Please give the entries below again exactly, omitting every picture.

▶ Working data:
━━━━━━

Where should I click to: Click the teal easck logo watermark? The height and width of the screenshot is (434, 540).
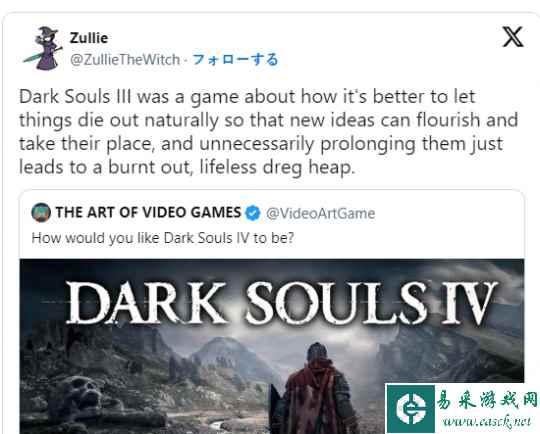click(x=411, y=409)
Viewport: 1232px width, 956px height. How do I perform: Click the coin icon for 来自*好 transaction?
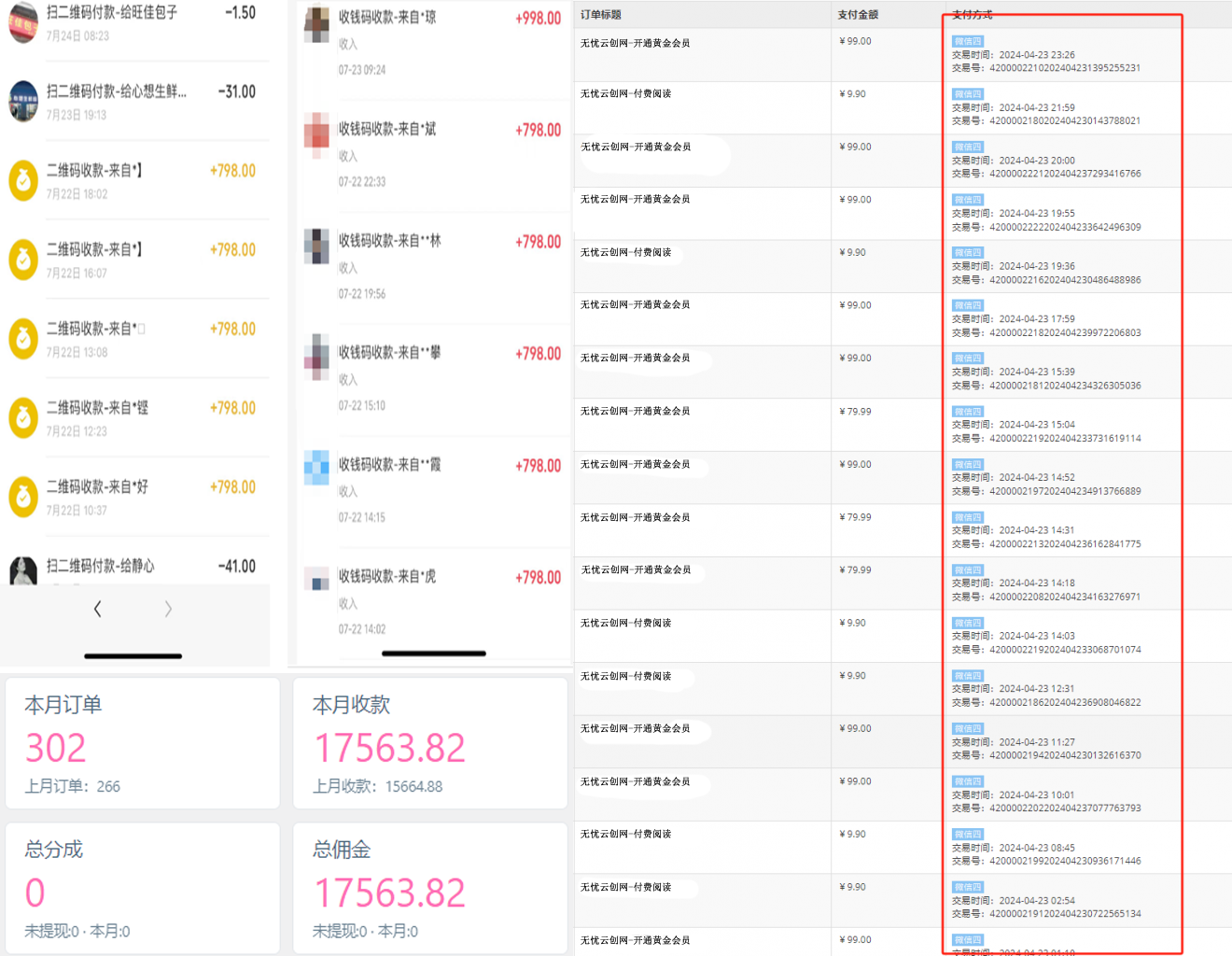22,497
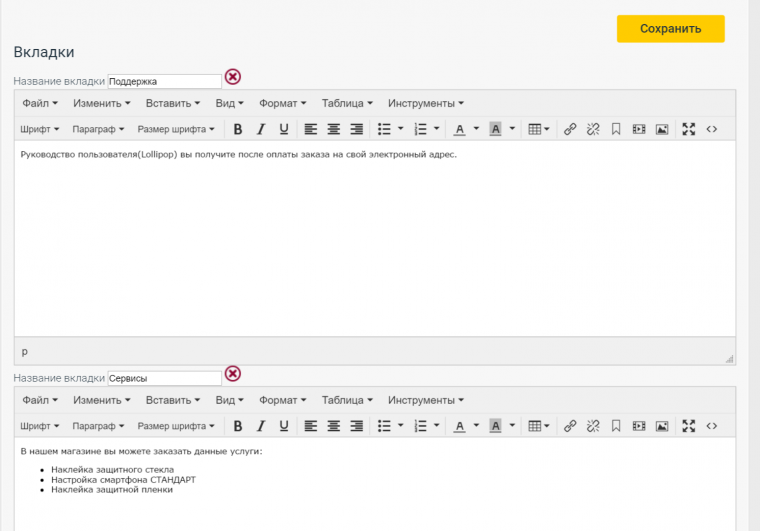Click the tab name field containing Сервисы

(164, 378)
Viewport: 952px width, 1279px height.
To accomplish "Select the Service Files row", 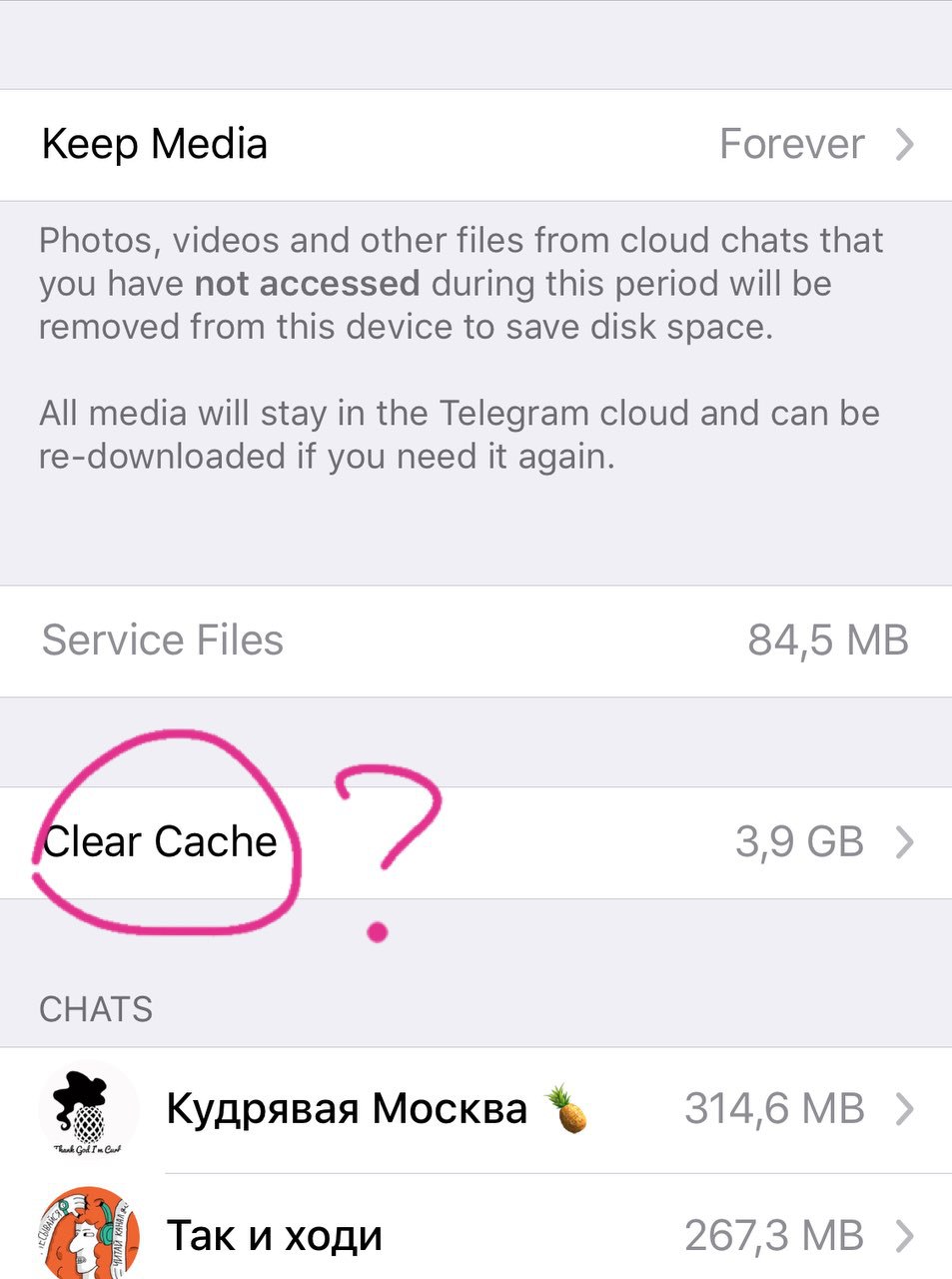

━━━━━━

▶ Solution to this task:
Where should I click to: Click the teal easck logo watermark? The height and width of the screenshot is (434, 540).
click(x=411, y=409)
Viewport: 1232px width, 956px height. How do I perform: Click the coin icon for 来自*好 transaction?
22,497
Click the tab name field containing Сервисы

(164, 378)
Viewport: 952px width, 1279px height.
To accomplish "Select the Service Files row", 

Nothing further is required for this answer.